Noguera ironizó sobre "la mujer de los tres apellidos" por el uso de tres nombres por parte de Helga Schmidt, tal y como aparecen en los libros de contabilidad, en las promociones o en las facturas. "¿Por qué utilizar los nombres Helga Schmidt (nombre que conocemos), Helga Pittioni (apellido de soltera), Helga Ganzarolli (apellido de casada) en situaciones distintas?".

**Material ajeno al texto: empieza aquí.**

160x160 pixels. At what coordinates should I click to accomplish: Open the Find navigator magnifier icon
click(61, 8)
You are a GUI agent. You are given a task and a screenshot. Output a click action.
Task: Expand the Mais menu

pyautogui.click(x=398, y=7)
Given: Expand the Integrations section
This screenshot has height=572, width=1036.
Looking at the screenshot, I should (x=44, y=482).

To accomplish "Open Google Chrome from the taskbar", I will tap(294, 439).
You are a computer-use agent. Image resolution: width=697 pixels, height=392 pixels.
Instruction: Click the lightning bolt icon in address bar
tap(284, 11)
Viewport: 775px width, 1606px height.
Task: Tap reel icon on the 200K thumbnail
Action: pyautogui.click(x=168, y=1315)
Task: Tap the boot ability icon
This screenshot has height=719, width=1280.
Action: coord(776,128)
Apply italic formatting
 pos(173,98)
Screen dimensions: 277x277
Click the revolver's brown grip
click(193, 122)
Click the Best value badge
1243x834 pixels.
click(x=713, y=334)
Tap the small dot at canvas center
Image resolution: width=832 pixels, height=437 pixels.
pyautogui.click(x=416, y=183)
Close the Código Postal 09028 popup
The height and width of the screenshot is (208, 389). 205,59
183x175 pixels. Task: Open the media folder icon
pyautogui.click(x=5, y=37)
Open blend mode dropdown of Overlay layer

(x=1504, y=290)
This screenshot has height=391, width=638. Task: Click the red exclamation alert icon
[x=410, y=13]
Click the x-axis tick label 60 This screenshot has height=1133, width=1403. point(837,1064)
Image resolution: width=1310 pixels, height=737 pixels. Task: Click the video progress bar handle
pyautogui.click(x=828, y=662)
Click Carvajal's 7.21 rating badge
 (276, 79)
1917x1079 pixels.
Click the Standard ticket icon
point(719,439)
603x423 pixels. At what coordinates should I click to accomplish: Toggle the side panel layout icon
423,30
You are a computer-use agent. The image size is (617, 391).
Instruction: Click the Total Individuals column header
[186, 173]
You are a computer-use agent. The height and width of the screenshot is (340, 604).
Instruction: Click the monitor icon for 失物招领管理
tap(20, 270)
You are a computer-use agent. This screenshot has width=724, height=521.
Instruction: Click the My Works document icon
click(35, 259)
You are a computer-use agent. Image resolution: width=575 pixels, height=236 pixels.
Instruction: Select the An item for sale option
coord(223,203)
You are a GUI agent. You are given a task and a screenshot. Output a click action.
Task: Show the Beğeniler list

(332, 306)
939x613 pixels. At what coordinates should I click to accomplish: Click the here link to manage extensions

"Se está gastando el dinero público de una manera muy ligera e indecente a pesar de que la Comunidad Valenciana es la autonomía más endeudada de España", comentó Noguera. El coste del Palau de les Arts supera los 300 millones de euros.

La diputada responsabilizó al presidente de la Generalitat, Francisco Camps, del PP, del "despilfarro" de Schmidt al ser su "protegida". Camps fue uno de los promotores de la contratación de Schmidt en 2000, junto al entonces secretario de Estado de Cultura, Miguel Ángel Cortés

tras el aval de su trabajo en el Covent Garden.

Escrig, por su parte, acusó al Consell de "paletismo y provincianismo al contratar a gente extranjera para conducir los destinos de un centro valenciano" y que tiene "una nula experiencia en la gestión cultural, como en este caso". Y agregó: "Los músicos valencianos están protagonizando un éxodo de la Comunidad Valenciana; los cantantes en valenciano no perciben ninguna aportación económica y las bandas viven una situación de caos debido a la falta de ayuda de la Generalitat". El diputado avanzó que preguntará en las Cortes a Alejandro Font de Mora sobre estos gastos.

* Este artículo apareció en la edición impresa del viernes, 23 de junio de 2006.